## Exercise task
Set down the entries starting at the line containing "Task: Follow the Top of Page link" and stopping after the line containing "Action: pos(307,685)", reproducing them word for word, and leave the pictures out of your answer.

## Recorded data
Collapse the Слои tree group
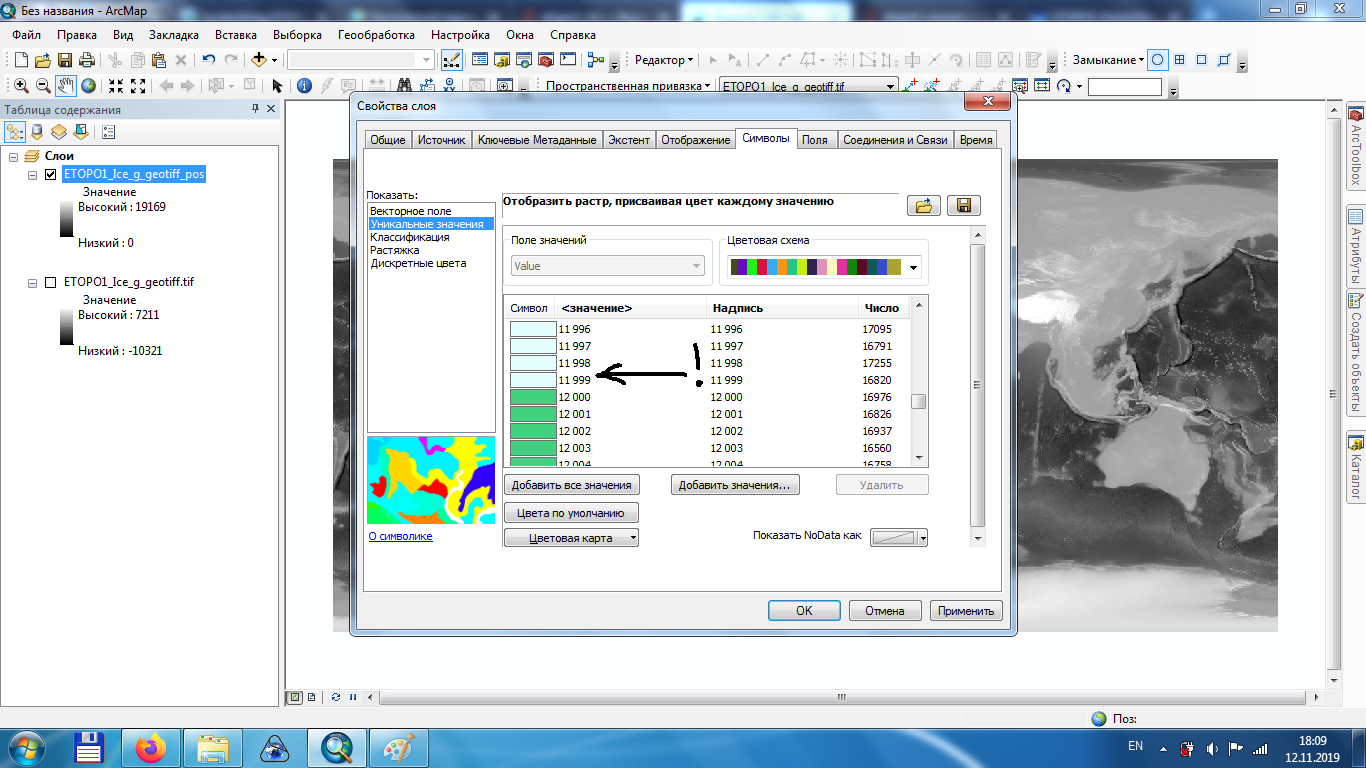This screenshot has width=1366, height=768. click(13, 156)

---

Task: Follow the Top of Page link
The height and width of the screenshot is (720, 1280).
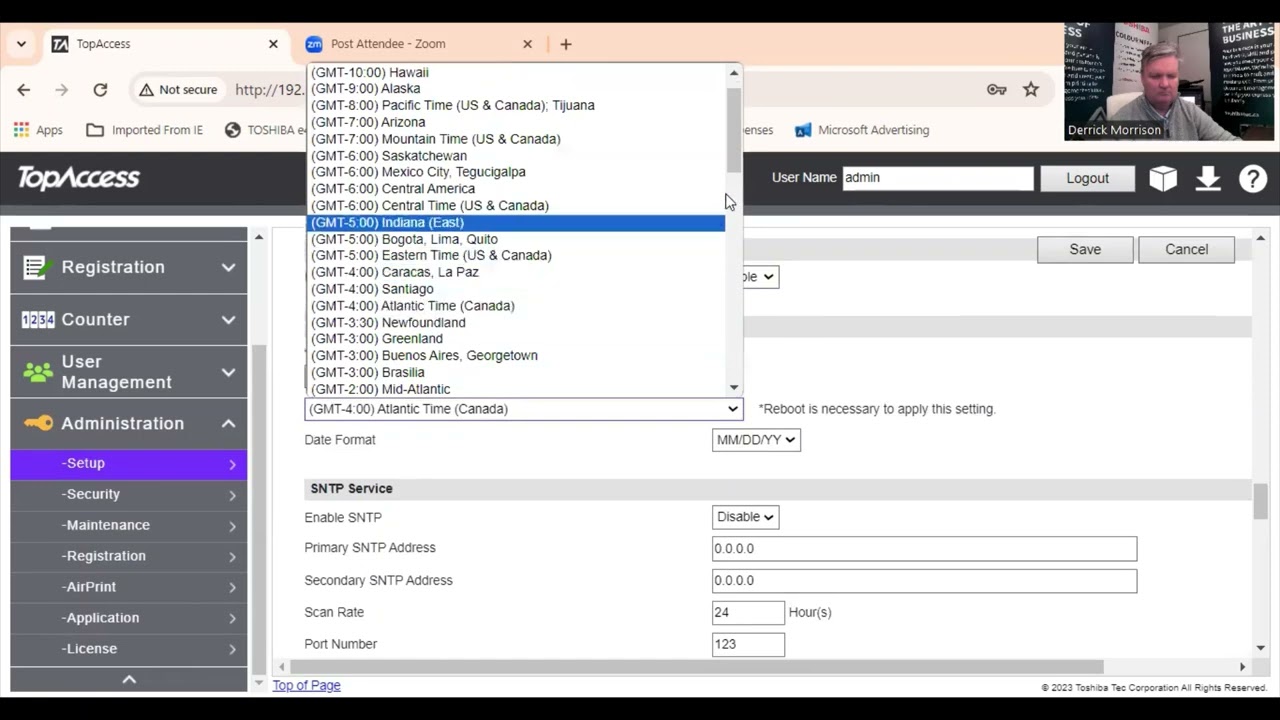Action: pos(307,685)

## Final result
Task: Follow the Top of Page link
The height and width of the screenshot is (720, 1280).
Action: pos(307,685)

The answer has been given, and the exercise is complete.